{Re}gard

Reading Annie Dillard, especially Pilgrim at Tinker Creek, taught me to see.

But before I get to that, I’ve been practicing my French. For a trip to Paris in 2020 I want to be able to order properly and find my way around, again.

The lesson today was talking about verbs and the French regardez is used for English look. As in, regardez, voici de livre. Look, here is the book. When I heard that I immediately thought of Pilgrim at Tinker Creek.
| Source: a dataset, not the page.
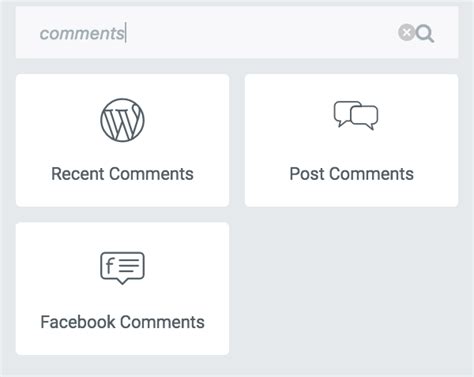Click blank panel area beside Facebook Comments
474x377 pixels.
[x=352, y=289]

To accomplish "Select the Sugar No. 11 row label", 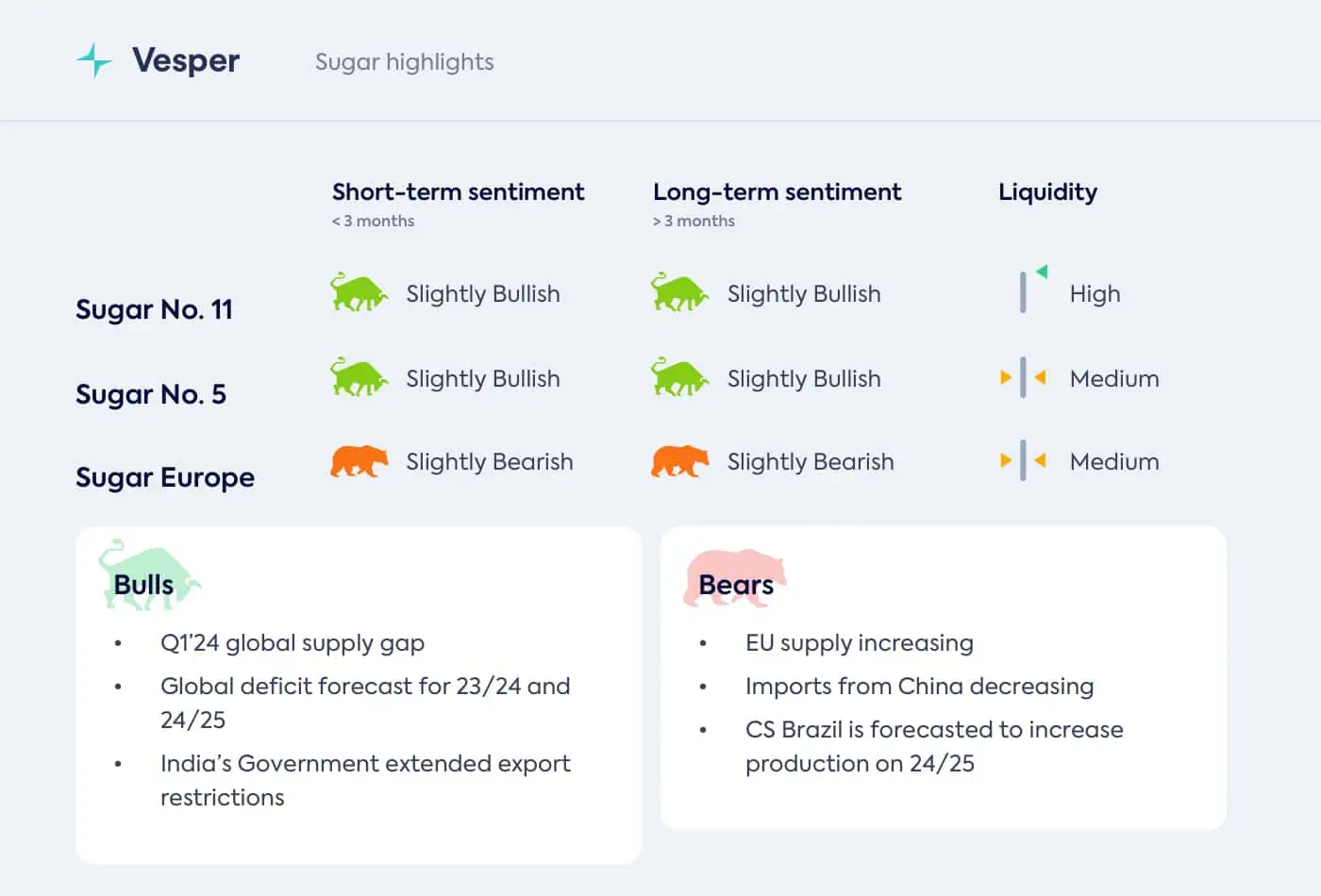I will [x=154, y=309].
Here’s a few excerpts to show you why.

I chanced on a wonderful book by Marius von Senden, called Space and Sight. When Western surgeons discovered how to perform safe cataract operations, they ranged across Europe and America operating on dozens of men and women of all ages who had been blinded by cataracts since birth. Von Senden collected accounts of suh cases; the histories are fascinating.

From Chapter two: Seeing

She read these books on lamplit evenings following her exploration of the Tinker Creek area in Virginia’s Roanoke Valley. After reading these accounts, Dillard says, she too saw color patches for weeks.

You see the healed people described what they could suddenly see as patches of color just like infants.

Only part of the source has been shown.